Yesterday, Madison and I and some friends from ESA went to the Jensen Arctic Museum in Monmouth, Oregon. It's a funny little museum on the campus of Western Oregon Univeristy that houses a collection of arctic artifacts that belongs to professor Paul Jensen, a WOU education professor who fathered a program to send student teachers to remote Alaskan villages.
The collection of Alaskan treasures is impressive, as is the interactive taxidermy display.
Here's what I learned this week:
* I learned that Nanook is the native Alaskan word for polar bear. I thought Nanook was just some guy of the North.
* I learned that the Alaskans use seal skins, whole, as floats for their harpoons. I didn't learn how they do it, but they decapitate and skin seals, then somehow hollow out the skin, leaving a sealskin balloon, which they over-inflate and fasten off at the neck. I probably am not describing it right, but it's cool.
* I learned about "dead peasant" insurance. Dead peasant insurance is life insurance paid for by large corporations on their peon employees, who likely don't know about it. Wal Mart has admitted to it. When the peon dies, Wal Mart receives a death benefit, tax-free. And the premiums are tax-free.

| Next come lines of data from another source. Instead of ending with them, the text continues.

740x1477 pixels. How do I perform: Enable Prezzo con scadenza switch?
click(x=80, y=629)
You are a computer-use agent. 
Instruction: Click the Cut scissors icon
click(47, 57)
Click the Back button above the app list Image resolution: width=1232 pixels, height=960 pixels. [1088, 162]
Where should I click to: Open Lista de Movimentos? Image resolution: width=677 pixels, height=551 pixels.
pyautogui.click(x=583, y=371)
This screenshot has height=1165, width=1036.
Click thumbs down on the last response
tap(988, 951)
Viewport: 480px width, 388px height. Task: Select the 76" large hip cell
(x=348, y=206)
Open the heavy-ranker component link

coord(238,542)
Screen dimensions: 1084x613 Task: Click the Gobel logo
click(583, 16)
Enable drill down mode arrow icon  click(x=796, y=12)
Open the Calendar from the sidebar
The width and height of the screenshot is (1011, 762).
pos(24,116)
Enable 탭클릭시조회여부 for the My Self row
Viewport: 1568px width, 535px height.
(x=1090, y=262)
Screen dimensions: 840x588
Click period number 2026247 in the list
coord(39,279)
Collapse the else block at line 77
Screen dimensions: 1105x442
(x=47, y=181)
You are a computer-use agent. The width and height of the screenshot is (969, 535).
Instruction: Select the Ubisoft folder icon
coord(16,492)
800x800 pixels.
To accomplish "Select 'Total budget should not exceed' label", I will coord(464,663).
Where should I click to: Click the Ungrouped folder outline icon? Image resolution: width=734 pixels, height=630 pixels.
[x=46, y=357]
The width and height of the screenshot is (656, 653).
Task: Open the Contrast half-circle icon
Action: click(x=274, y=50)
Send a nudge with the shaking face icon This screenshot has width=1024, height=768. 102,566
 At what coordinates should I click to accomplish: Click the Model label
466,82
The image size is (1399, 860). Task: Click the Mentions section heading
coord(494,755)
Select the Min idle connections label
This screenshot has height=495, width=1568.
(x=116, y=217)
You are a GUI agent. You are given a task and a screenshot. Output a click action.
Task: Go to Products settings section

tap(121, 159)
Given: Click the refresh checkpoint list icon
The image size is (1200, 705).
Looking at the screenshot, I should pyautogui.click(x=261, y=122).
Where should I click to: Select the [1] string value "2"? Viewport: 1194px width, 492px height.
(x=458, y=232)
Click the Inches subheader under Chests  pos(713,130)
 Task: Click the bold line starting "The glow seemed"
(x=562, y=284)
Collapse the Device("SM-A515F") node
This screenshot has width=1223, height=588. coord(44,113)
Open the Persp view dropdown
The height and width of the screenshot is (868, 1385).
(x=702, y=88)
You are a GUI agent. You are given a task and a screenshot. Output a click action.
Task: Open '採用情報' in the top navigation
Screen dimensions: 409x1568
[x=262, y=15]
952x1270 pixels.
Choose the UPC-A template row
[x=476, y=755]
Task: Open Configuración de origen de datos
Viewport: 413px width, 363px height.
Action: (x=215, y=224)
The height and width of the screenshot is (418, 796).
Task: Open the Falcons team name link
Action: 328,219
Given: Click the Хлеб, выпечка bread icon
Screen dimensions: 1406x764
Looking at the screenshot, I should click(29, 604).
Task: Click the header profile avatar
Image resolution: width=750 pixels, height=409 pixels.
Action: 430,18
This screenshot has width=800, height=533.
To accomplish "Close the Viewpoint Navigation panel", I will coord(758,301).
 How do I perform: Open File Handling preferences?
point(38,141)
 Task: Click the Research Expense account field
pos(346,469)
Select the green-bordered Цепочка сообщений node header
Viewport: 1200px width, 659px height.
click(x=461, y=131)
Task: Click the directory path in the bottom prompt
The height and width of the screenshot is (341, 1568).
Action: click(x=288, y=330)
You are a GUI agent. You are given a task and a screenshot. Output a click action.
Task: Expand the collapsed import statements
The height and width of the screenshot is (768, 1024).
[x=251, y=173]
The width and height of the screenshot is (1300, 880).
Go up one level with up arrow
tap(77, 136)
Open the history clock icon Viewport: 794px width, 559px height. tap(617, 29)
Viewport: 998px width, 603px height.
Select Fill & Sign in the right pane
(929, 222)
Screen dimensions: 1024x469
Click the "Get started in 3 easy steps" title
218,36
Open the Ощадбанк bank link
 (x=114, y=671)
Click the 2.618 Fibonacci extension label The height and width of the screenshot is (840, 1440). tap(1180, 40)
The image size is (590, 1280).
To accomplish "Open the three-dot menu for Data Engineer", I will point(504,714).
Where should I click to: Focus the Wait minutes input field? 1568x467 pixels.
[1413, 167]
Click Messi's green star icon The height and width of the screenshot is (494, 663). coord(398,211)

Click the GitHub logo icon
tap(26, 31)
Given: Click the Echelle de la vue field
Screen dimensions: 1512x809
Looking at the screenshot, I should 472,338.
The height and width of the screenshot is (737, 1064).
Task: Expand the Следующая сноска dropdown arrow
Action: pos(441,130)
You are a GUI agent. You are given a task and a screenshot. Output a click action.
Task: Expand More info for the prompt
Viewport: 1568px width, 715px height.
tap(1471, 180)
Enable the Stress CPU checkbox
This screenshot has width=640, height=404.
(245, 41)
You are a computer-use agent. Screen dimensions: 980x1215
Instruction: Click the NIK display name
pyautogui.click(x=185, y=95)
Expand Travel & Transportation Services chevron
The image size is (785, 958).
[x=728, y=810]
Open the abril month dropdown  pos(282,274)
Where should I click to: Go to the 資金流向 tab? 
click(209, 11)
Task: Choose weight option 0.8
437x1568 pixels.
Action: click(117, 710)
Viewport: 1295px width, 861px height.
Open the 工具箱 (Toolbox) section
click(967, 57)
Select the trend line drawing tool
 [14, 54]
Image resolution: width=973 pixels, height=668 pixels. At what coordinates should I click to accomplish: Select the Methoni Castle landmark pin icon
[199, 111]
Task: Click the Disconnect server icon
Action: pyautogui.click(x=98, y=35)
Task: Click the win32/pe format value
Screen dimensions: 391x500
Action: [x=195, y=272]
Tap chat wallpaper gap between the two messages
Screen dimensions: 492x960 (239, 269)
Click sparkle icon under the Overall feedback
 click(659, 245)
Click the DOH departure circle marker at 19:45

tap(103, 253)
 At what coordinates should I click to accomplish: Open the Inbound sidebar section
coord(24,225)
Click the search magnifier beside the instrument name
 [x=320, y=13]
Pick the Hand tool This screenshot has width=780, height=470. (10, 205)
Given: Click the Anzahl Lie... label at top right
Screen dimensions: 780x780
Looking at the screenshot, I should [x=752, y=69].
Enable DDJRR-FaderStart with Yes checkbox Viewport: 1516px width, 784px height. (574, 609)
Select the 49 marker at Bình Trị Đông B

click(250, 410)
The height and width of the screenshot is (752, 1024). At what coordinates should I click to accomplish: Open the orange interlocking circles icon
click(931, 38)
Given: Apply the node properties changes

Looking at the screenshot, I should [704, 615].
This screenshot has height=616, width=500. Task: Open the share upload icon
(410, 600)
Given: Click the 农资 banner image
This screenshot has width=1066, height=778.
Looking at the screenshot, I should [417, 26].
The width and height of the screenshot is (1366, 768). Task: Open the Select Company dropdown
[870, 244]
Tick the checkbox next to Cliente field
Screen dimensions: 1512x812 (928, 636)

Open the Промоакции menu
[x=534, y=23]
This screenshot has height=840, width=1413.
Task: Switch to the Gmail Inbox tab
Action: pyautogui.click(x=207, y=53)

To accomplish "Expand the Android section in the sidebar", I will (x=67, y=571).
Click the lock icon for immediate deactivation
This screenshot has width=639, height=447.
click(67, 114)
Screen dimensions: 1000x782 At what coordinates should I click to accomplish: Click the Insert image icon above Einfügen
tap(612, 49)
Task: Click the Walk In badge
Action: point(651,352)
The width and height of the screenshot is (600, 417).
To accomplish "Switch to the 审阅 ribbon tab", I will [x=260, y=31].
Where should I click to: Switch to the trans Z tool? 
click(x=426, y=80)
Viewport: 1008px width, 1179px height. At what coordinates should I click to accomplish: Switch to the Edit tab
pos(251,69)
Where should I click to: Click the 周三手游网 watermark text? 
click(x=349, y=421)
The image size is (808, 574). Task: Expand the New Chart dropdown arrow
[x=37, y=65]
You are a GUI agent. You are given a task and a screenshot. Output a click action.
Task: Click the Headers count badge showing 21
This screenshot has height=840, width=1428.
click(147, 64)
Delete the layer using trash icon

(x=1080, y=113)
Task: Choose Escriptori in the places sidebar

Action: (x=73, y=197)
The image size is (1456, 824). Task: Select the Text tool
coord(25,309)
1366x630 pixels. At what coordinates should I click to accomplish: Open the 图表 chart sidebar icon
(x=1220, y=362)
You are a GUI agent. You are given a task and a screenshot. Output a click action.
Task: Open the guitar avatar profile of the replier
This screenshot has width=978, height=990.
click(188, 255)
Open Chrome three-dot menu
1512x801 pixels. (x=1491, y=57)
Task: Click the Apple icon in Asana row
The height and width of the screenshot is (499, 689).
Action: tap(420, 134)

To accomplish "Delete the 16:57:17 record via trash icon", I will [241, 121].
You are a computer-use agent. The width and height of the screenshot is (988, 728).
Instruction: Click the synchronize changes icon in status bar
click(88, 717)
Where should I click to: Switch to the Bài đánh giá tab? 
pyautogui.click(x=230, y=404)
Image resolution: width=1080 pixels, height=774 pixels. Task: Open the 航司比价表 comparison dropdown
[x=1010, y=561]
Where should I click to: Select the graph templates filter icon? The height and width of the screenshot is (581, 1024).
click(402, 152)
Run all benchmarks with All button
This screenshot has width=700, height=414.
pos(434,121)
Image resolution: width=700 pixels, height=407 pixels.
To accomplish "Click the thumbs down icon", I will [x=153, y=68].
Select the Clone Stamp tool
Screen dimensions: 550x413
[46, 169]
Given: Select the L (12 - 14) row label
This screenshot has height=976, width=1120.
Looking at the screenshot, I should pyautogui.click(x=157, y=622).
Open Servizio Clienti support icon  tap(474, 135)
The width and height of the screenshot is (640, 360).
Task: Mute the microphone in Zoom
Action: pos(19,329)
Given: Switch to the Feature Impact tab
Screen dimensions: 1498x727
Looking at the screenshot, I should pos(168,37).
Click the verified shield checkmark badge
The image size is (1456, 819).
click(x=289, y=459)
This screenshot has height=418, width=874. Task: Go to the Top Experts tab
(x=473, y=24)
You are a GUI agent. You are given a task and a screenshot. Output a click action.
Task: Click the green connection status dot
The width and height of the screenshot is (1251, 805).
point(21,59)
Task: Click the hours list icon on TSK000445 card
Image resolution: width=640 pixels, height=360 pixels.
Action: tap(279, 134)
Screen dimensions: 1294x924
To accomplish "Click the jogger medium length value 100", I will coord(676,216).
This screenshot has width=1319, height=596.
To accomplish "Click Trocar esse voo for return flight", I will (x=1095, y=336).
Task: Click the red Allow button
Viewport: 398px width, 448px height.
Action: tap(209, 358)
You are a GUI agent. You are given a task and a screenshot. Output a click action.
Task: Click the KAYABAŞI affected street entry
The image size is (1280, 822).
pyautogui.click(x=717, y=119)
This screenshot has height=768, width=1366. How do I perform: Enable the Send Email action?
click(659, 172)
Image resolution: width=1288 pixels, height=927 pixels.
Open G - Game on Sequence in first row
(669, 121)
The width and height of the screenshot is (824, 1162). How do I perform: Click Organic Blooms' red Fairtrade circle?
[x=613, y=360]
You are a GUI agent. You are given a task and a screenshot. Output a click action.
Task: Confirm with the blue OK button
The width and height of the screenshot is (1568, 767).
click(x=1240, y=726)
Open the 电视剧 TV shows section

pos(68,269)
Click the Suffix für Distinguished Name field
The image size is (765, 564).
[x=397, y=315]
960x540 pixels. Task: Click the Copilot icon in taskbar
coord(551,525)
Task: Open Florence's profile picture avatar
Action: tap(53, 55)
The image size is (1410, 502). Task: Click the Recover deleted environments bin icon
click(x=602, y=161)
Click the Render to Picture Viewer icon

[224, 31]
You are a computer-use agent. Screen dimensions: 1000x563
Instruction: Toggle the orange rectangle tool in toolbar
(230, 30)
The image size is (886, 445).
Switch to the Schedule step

It's a big yucky tax dodge, and I guess it's pretty much common knowledge, but I didn't know about it until this week.
* I learned that the Olympics are going to be in Rio, which I think is terrific.
* I learned that "philomath" is a synonym for "mastermind". I thought it was an Indian word for "West of Corvallis".
* I learned that my grandma, who is 89, can still turn heads... but she isn't quite up-to-speed on the TSAs toothpaste tube size regulations.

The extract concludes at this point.